**Collection entries**:
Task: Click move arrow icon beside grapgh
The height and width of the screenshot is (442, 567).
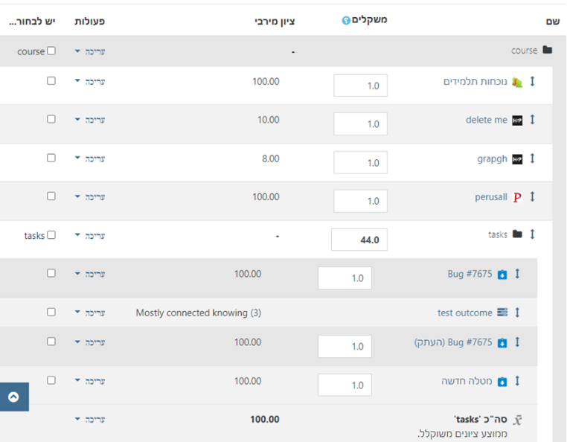Action: coord(532,158)
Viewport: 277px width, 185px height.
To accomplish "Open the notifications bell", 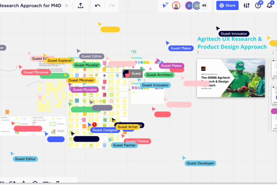I will coord(270,6).
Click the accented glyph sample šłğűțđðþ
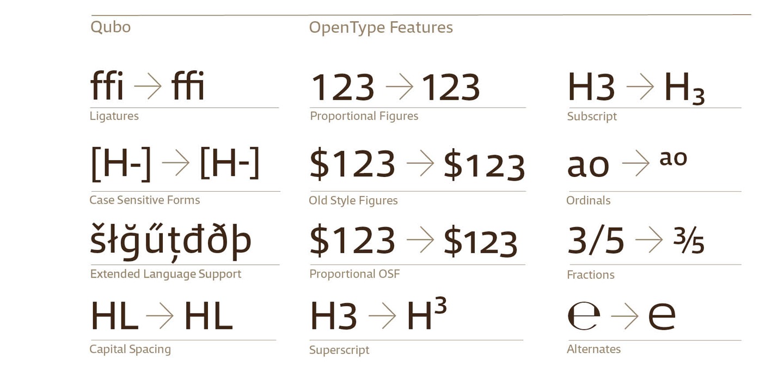The width and height of the screenshot is (784, 392). (170, 240)
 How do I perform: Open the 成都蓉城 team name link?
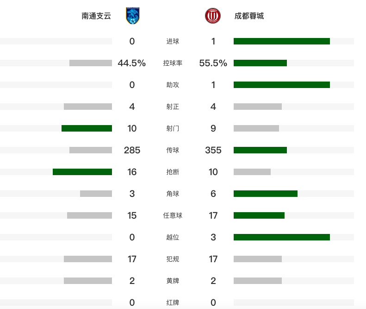(x=249, y=16)
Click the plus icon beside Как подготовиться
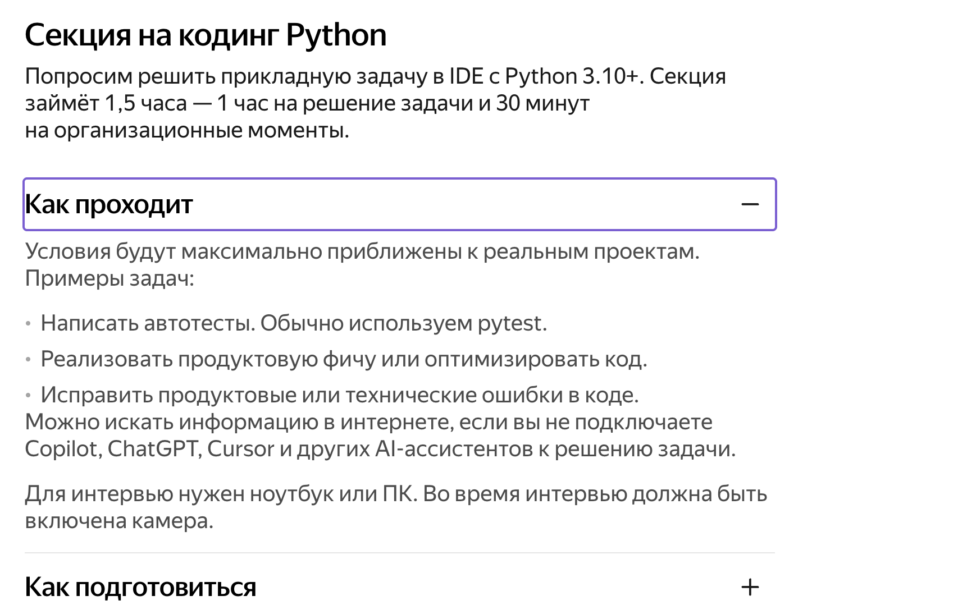 coord(750,588)
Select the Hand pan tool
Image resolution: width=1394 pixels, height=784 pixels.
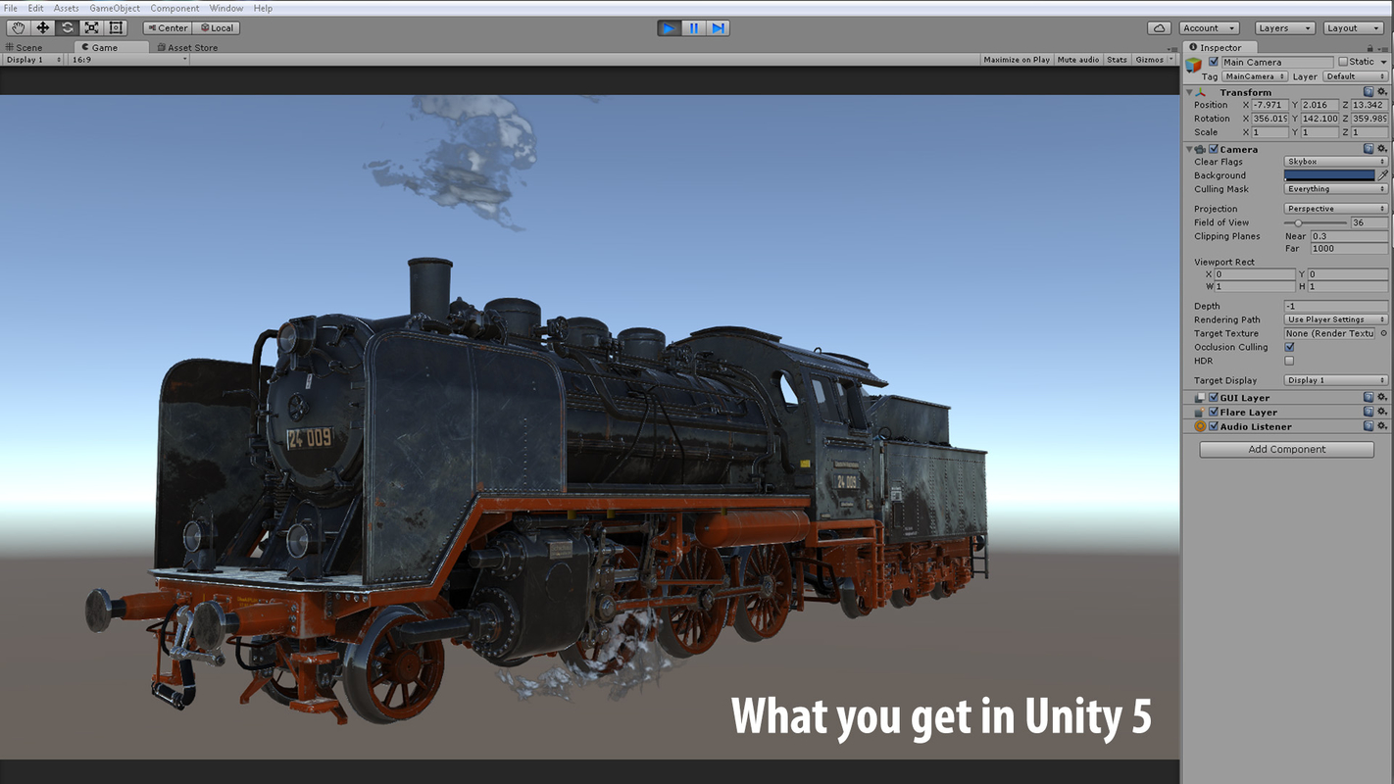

**Brief**:
Give again, word for word, the lines from the one containing "Select the Hand pan tool" through the last line of the entries, with pictures omitted and nothing added.

**Response**:
Select the Hand pan tool
Image resolution: width=1394 pixels, height=784 pixels.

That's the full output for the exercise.